I agree. While standards for women in television have always been high, the issue has become even worse in recent years. Many blame Fox News, where the late Roger Ailes created a “Pageant queen” look for both female anchors and guests, complete with tight dresses and multiple leg shots. But changes in technology played a role, too. Large-screen televisions magnify everything, while HDTV makes minor imperfections easier to detect. The result? Men on networks may be tidied up, but they are still free to appear rumpled or middle-aged. Women, on the other hand, are so perfectly done up that they don’t look quite real.
This new level of scrutiny paralleled a rise in female beauty standards in the real world. For the past several years, cosmetic and skin-care product sales have soared, a phenomenon attributed to everything from Instagram videos to YouTube tutorials to the popularity of the (very made-up) Kardashian sisters. One result? Women spend 30 percent more time getting ready in the morning than men, and spend more money on everything from haircuts to manicures. The combined opportunity and financial cost, dubbed “the grooming gap,” is an ongoing drag on their productivity, income, sleep and free time.
But in the past year, beauty industry analysts have noticed some pushback. In day-to-day life, a more natural look is regaining ground. Makeup sales are declining and now the coronavirus crisis is forcing the news shows to catch up to the real world.

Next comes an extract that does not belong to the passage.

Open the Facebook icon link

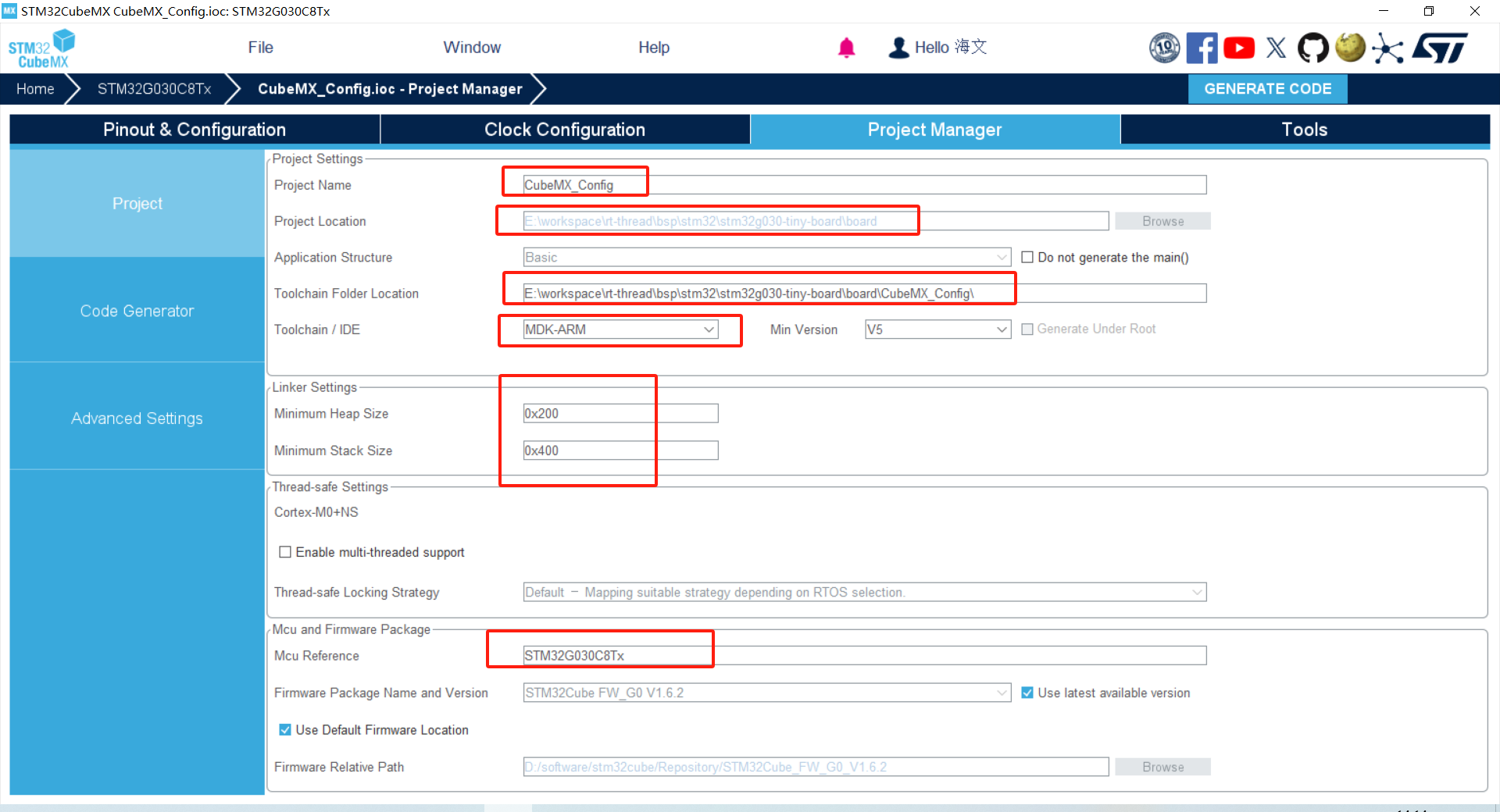pyautogui.click(x=1202, y=48)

Will that easing up stick? Maybe not. “For now, the casual look is a connection between the journalist and viewer. It says, ‘Hey, I am just like you, working from home,’ ” said Al Tompkins, a former broadcaster and current senior faculty member at the Poynter Institute. “But in the full light of a studio, with a studio camera, we will notice every flaw again.”
In other words, nothing changes. We will return to judging women -- and the occasional man -- more harshly for their beauty and other appearance missteps once things go back to normal.